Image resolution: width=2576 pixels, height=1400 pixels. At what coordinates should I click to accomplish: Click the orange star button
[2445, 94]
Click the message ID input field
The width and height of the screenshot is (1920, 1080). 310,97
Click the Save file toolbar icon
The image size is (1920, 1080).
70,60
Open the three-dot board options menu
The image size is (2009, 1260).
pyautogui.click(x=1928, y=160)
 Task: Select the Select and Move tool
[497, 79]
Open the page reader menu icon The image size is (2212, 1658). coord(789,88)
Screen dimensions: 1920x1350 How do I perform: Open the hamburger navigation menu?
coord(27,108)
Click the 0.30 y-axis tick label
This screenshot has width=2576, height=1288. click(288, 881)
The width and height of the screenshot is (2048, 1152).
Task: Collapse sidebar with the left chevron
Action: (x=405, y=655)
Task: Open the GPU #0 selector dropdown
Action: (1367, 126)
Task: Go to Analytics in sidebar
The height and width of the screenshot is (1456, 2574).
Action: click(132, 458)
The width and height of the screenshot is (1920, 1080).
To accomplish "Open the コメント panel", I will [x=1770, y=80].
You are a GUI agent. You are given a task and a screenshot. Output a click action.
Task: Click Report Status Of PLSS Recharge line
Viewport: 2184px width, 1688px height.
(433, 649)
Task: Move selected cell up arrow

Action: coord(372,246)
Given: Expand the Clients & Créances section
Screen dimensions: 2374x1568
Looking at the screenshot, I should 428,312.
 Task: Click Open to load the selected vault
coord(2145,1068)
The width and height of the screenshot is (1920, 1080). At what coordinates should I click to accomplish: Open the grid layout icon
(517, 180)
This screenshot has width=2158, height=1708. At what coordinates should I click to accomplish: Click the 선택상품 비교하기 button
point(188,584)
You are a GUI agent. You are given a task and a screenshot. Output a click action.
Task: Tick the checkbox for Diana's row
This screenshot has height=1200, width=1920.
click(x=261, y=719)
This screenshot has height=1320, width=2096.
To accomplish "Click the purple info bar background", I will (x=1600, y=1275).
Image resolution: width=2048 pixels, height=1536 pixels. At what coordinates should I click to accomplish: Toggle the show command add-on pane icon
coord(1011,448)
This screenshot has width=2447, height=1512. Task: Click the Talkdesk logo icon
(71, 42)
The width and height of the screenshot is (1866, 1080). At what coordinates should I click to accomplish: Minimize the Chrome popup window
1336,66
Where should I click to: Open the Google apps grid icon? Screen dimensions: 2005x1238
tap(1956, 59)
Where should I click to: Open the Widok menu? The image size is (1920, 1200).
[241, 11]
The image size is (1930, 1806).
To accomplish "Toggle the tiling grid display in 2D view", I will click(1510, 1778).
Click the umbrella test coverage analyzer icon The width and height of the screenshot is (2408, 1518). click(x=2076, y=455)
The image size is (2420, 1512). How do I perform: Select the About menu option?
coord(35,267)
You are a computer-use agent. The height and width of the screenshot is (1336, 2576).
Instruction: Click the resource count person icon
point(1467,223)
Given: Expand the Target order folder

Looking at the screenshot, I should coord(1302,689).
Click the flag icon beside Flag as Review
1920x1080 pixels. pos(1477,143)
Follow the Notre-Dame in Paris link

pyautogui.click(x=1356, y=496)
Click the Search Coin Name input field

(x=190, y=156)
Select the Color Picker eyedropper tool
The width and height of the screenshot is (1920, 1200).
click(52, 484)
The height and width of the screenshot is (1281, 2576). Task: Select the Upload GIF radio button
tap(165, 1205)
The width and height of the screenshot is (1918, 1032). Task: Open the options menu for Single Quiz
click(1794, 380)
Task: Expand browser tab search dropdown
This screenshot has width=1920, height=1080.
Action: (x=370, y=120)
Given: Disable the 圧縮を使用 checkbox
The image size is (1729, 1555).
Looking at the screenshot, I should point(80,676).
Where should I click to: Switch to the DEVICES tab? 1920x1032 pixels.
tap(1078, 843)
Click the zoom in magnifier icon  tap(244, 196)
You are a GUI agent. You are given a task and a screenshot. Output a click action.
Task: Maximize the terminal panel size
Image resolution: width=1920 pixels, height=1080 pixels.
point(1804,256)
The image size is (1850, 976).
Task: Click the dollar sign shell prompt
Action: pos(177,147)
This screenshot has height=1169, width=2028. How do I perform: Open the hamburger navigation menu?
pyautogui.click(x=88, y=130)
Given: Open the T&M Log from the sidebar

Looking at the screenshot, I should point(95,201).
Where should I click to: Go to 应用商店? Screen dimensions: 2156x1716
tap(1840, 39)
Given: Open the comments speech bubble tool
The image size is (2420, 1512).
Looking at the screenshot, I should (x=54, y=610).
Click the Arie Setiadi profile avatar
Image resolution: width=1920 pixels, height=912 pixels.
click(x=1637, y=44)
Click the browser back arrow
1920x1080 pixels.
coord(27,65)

About this task -> Tally the lines of the listing above that contain the word "browser" and state the result as a bare number.

Output below -> 2